Slim. "So making me choose between Paolo and Henry--that was some sort of test, too?"
"At that point, your roles had reversed. You were the strong one; we wished to know if your connection to Henry still clouded your judgment," Enrique replied. "It certainly was one of the more . . . difficult tests."
I trembled, looked down at the table. Difficult for whom?
"You said the asteroid landed in the 60s," Lucas suddenly said. "But you can't be more than forty."
Sabine winked at Enrique. "You see? He's learned a little charm, even. Sweet boy. We're both well into our nineties. Not all of our early experiments with slowing aging were a waste!"
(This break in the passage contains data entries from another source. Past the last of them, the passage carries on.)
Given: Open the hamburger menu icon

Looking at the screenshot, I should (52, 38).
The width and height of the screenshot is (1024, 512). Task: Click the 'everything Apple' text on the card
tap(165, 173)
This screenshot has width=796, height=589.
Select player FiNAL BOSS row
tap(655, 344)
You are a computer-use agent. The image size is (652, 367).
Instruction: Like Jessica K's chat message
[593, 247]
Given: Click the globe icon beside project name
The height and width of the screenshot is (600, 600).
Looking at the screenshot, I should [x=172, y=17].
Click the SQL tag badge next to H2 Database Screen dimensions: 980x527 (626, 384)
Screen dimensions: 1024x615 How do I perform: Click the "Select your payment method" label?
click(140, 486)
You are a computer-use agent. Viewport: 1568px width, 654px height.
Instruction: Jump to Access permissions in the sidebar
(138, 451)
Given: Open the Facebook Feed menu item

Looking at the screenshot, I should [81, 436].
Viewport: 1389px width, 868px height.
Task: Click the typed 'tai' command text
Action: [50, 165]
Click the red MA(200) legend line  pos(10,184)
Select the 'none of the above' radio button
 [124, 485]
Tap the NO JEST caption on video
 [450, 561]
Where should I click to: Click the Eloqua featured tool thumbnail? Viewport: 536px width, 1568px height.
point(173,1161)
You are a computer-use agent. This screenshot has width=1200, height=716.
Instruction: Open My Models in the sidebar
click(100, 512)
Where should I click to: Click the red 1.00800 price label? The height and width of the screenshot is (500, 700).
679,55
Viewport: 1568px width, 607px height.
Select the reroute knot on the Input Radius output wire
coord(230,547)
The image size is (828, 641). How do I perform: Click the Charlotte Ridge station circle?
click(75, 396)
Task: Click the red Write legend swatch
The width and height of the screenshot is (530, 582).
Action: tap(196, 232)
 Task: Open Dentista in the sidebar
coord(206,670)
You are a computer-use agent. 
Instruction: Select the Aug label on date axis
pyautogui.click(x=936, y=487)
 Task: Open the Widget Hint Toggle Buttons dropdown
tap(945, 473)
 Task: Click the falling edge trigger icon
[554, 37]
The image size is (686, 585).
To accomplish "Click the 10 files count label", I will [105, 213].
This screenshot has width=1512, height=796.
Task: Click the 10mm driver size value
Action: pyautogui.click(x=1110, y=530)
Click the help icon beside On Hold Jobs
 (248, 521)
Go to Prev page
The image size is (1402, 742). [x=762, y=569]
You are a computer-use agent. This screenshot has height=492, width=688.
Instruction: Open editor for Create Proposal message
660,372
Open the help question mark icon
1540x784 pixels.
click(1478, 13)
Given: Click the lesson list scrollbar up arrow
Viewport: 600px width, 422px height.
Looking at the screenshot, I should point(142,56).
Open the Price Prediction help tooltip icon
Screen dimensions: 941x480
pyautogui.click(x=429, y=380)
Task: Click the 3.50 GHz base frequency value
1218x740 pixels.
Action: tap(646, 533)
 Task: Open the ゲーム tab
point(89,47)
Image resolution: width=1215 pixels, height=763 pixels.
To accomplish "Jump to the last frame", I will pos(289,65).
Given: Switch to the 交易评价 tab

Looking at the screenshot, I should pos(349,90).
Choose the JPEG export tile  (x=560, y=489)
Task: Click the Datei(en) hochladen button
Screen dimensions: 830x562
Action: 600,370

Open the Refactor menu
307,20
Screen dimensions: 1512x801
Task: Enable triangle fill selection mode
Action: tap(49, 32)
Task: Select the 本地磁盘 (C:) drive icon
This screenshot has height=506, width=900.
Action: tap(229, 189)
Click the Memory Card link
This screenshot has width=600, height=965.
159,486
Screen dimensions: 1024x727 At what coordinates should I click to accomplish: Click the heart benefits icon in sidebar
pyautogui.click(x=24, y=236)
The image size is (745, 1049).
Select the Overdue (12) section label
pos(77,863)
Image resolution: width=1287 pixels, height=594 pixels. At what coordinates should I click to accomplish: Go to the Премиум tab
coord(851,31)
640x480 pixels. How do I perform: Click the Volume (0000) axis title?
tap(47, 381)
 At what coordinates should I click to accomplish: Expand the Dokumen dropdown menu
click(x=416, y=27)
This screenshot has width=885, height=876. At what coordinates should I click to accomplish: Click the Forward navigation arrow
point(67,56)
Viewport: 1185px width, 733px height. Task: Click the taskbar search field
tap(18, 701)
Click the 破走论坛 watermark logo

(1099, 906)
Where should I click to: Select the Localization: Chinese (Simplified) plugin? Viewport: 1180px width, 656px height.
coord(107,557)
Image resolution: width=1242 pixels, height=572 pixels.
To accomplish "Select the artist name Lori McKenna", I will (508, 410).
"Then . . . if we've always been this way . . ." I raised my eyes. "How old are we?"
"I knew you'd ask at some point!" Enrique raised a fist gleefully. "Our smartest yet, Sabine. You've always been seventeen. The perfect age, in our estimation--old enough to forge your own way yet young enough to avoid many of the repercussions of your actions. But if you're asking how long you've been on this earth . . . well, in Layla's case, about thirty years, and in Lucas's, near thirty-five."
My mouth agape, I stared in disbelief at Enrique. "You--you've been splitting up me and Henry for . . . for thirty years?"
"Closer to fifteen. We did allow you some time together, our seventh and eight generations, when you were first awakened. You spent some time at the beach house, acclimating, learning, socializing; I think you might recall some of those years."
"But--how--how many times have you erased our minds? Mine and--and Henry's?"
Sabine said it so quickly it was as if she'd been waiting for me to ask, to hurt me with the answer: "Ten. Almost eleven, though you managed to evade us the last time, clever girl."
My head spun. Was spinning. Had been spinning since we'd sat down. I couldn't believe what I was hearing. And when they said more things, things about giving us time to process and prepare before tomorrow's experience, and when their people lifted me out of my chair and led me back into a room, it all remained spinning. It was as if all of a sudden, hours later, I realized too late that I was on a bed, in the room I'd been in before, and Lucas was no longer with me.